In this project, I built a comprehensive data pipeline using Azure services to address a business need for insights on customer demographics and sales trends. Data from an on-premises SQL database is ingested, transformed, and visualized in a Power BI dashboard. This dashboard provides key metrics on gender distribution and product category performance, allowing for data exploration by date, product category, and gender.
The business identified a need for improved insights into customer demographics—specifically, gender distribution and its impact on purchasing behavior.

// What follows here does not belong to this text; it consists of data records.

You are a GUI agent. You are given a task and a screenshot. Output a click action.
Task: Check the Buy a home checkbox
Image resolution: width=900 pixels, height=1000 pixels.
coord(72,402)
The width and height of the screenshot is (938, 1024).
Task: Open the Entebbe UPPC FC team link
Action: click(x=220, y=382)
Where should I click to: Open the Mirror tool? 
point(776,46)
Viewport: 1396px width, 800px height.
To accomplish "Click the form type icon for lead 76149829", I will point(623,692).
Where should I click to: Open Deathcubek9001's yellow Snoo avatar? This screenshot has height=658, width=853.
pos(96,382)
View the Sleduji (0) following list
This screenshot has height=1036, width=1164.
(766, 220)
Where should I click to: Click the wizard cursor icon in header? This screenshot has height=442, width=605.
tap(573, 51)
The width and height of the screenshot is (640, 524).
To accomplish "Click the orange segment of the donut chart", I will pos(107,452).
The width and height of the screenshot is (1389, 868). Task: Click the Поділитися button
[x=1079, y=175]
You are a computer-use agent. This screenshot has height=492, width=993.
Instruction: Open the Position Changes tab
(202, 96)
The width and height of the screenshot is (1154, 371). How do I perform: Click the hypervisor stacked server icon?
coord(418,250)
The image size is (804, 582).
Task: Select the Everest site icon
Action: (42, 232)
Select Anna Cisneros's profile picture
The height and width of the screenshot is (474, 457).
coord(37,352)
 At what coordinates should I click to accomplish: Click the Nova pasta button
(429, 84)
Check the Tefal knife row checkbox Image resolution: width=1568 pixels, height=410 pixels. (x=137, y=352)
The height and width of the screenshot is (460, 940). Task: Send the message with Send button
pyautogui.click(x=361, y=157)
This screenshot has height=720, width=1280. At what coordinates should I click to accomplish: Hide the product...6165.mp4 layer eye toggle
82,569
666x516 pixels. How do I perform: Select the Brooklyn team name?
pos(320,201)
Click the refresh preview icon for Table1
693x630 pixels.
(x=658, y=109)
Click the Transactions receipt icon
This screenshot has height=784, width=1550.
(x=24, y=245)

Key objectives include:
- Sales by Gender and Product Category: Dashboard metrics for total sales, revenue, and customer demographics.
- Data Filtering: Flexible filtering options by product category, gender, and date.
- User-Friendly Interface: An intuitive dashboard for stakeholders to interact with key metrics.
To meet these needs, the project includes the following phases:
- Extract customer and sales data from an on-premises SQL Server.
- Load the data into Azure Data Lake Storage (ADLS) using Azure Data Factory (ADF).
- Clean and process data using Azure Databricks, creating structured layers: Bronze (raw data), Silver (cleansed), and Gold (aggregated insights).
- Load the transformed data into Azure Synapse Analytics.
- Use Power BI to create interactive dashboards, enabling business users to view sales and demographic insights.
- Automate the pipeline to refresh daily, ensuring up-to-date insights.
- Azure Data Factory: Orchestration of data movement and transformation.
- Azure Data Lake Storage: Storage for raw and processed data.
- Azure Databricks: Data transformation and processing.
- Azure Synapse Analytics: Data warehousing and SQL-based analytics.
- Power BI: Data visualization and reporting.
- Azure Key Vault: Secure management of credentials.
- SQL Server: On-premises database as the data source.
- Azure account with sufficient credits
- Access to an on-premises SQL database
- Create a resource group and provision necessary Azure services (Data Factory, Data Lake Storage, Databricks, Synapse Analytics, Key Vault).
- Set up SQL Server and restore the AdventureWorks database.
- Use ADF to copy data from SQL Server to the Bronze layer in ADLS.
- Configure Databricks to access ADLS.
- Perform data cleaning and aggregation in Databricks, moving data from Bronze to Silver to Gold layers.
- Load aggregated data into Synapse Analytics.
- Create Power BI dashboards to visualize business metrics.
- Schedule the pipeline to run daily in ADF.
- Use monitoring tools to track the success of pipeline runs.
- Manage permissions through Azure Entra ID (formerly Azure Active Directory).
- Insert new data in SQL to verify the end-to-end pipeline flow and ensure updated reports in Power BI.
This project provides a structured pipeline for analyzing customer demographics and their impact on sales performance. With automated data flows, stakeholders have access to real-time, actionable insights.